# Stuff and Things > Cooking >  Attn BBQ "lovers"..

## Karl

Okay somewhere in between finding the LINK and the BBQ hash out..

Can't find the thread..

The main players were  @Rickity Plumber ,  @Kris P Bacon, @HawkTheSlayer and a couple others ..

Take it from a currently "former" trucker ..

The best gosh dang BBQ I ever had wasn't a.joint..

It was back roads of Missipippi down the 2 lanes from some old "ancient" enterprising AfricAfrican American man who was at least 70 and set up his Smoker "roadside" just to pull in a few extra bucks besides Social Security and he had at least half a dozen 4 wheelers lined up..

He admitted that the beans and tater salad he bought from Wal-Mart though the REST or the MEAT was AWESOME and enterprising as he was had iced cooler and Canned Pops or bottle water for.an extra whopping 75 cents....ya he knew ya gonna need a WASH down


Now as far as an actual "establishment" 

Oklaholma I-35 Sulphur Davis.exit Smoking Joe's Rib Ranch

https://www.google.com/url?sa=t&sour...3Sa9Nvsb-0vsre


Now he don't mess with that tiny pork ribs  ...STRICTLY BEEF..

FAT as heck...

And BEEF BRISQUIT to Die for..

Homemade BBQ Sauce and if you request.theyll fill a couple containers full extra or slather over it directly by request

Basic is.2 meats to sides and a fountain for like $15 altogaltogether add an xtra $2.50 for 3 meats although I'm not exactly a fan of.their.Chicken and Ring Bologna

----------

Kris P Bacon (08-09-2018)

----------


## nonsqtr

BBQ is easy. Put the meat on the grill, and smother it with barbecue sauce. Repeat every 2 minutes for the next 12 to 20 minutes depending on what kind of meat it is, and you're done. There are exceptions, like a good pulled pork requires a pan, but generally speaking it ain't rocket science. The cleverness is in the sauce, it's all about the sauce.

----------


## Rickity Plumber

> Okay somewhere in between finding the LINK and the BBQ hash out..
> 
> Can't find the thread..
> 
> The main players were  @Rickity Plumber ,  @Kris P Bacon, @HawkTheSlayer and a couple others ..
> 
> Take it from a currently "former" trucker ..
> 
> The best gosh dang BBQ I ever had wasn't a.joint..
> ...


This is a post destined for the TPF Classics. This is why we love having @Karl around here. 

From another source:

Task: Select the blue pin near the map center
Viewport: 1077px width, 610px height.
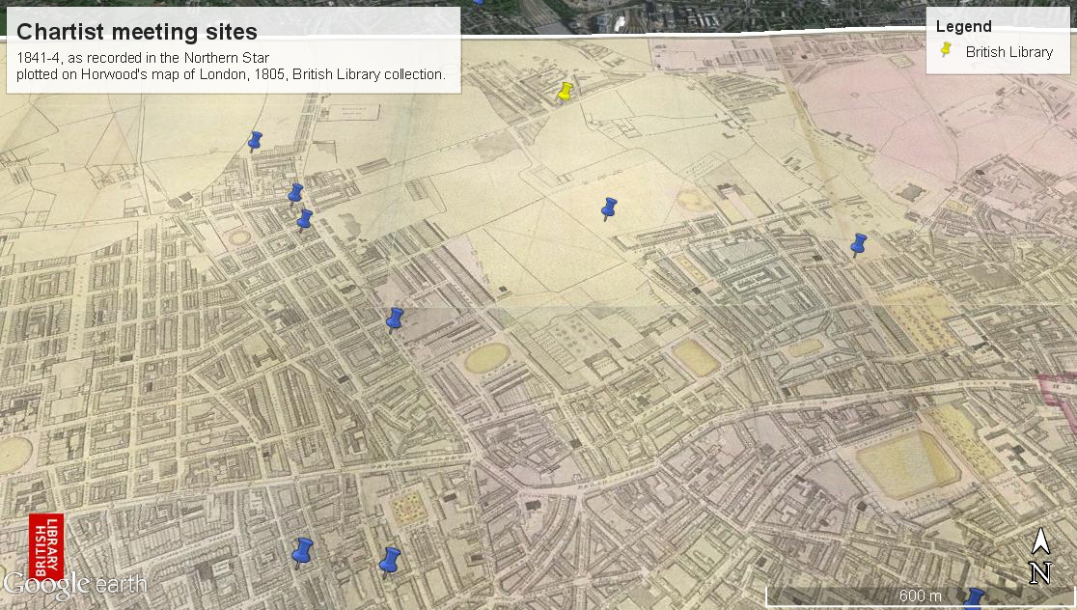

Karl is okay with the thread hijack . . . he just joins in. If you were not already loaded with rep points, I would send a few thousand your way.

----------


## Rickity Plumber

> BBQ is easy. Put the meat on the grill, and smother it with barbecue sauce. Repeat every 2 minutes for the next 12 to 20 minutes depending on what kind of meat it is, and you're done. There are exceptions, like a good pulled pork requires a pan, but generally speaking it ain't rocket science. The cleverness is in the sauce, it's all about the sauce.


What about dry rubs? My wife loves the dry rubs and not the sauce. I love the sauce, the more the better.

----------

Daily Bread (08-10-2018)

----------


## Old Tex

> BBQ is easy. Put the meat on the grill, and smother it with barbecue sauce. Repeat every 2 minutes for the next 12 to 20 minutes depending on what kind of meat it is, and you're done. There are exceptions, like a good pulled pork requires a pan, but generally speaking it ain't rocket science. The cleverness is in the sauce, it's all about the sauce.


We usually agree but on this I disagree. BBQ is an ART. Anyone can do exactly what you said & make something pretty good & yes, it's BBQ. But there is a level FAR above that which only an artist can achieve. I had the honor to grow up near such a place with a true artist as the owner/cook. Sadly most places can't achieve anything close to that.

Our best local place I guess that I would have rated 7.5 out of 10. Expensive & small portions but still worth the money because it was darned good BBQ. They changed cooks a while back. Now I would rate them 4 out of 10. Both the 2nd & 3rd place BBQ restaurants are now better than they are. Cooks to make a huge difference & some have talent, some don't have talent & some are true artists.

----------


## Northern Rivers

My Oyster Sauce BBQ chicken:

Wash your bird pretty good. (Dirty minds!) Rub it all over with Oyster Sauce. (The chicken, I mean...) Put the birdie, breast-side down in a covered pan on a 1" bed of thickly sliced red onions. Pour a glass of water into the pan...up to the onion tops. Don't soak the Roadrunner. I have a four burner BBQ. Turn the two end burners on full...set the boid in the middle. 1.5 hours later, turn it over...slit the leg joints close to the body so they sorta lean way out...pour more OS in there...and cover the bird, again. You can drape bacon over it at this point. Cook it another hour. Turn the gas off...let it stay in there another ten or fifteen minutes as it cools off.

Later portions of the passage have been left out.